## [Work to complete]
Rewrite the listing lines from the one containing "The image size" through the one containing "click(x=510, y=63)", inclusive, substituting "point" for "coordinates" and changing nothing else. Leave out the pictures.

## [Records for the task]
>> begin
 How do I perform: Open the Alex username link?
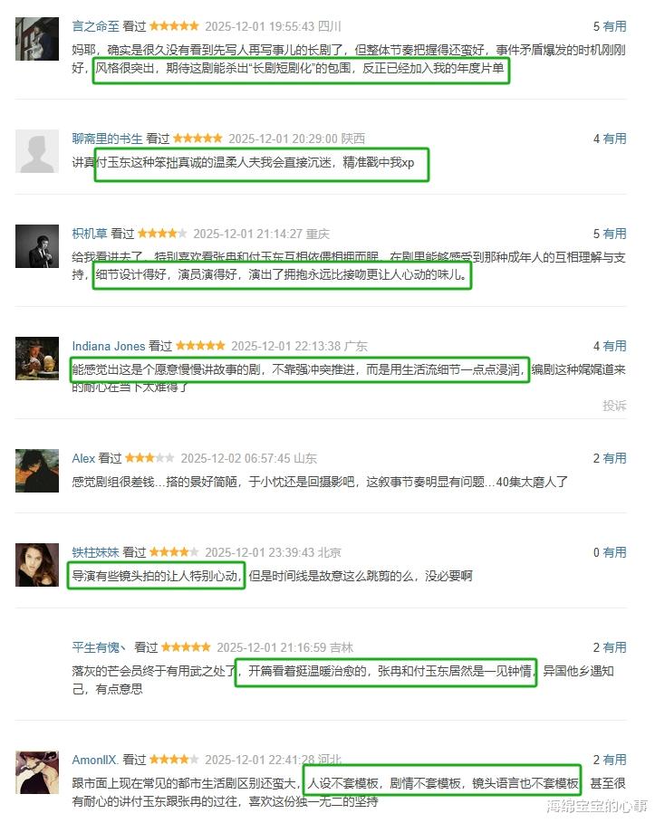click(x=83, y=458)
>> end
>> begin
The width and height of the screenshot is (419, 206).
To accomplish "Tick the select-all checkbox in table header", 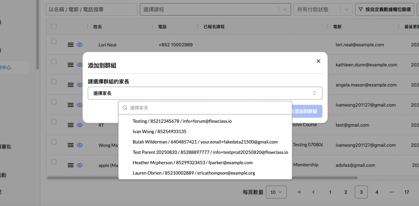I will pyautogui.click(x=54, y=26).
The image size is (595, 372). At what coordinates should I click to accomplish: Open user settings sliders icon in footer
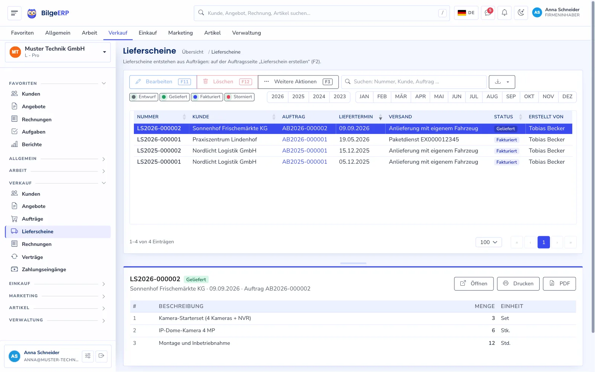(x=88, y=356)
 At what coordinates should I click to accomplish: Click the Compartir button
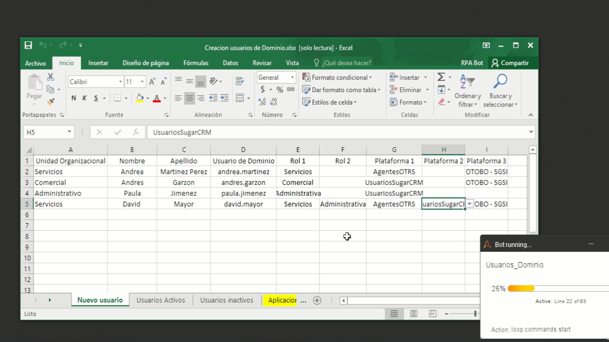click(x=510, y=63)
>> end
## [Response to this exercise]
The image size is (595, 372). At what point should I click to accomplish: Open user settings sliders icon in footer
(x=88, y=356)
 At what point should I click to accomplish: Click the Compartir button
click(x=510, y=63)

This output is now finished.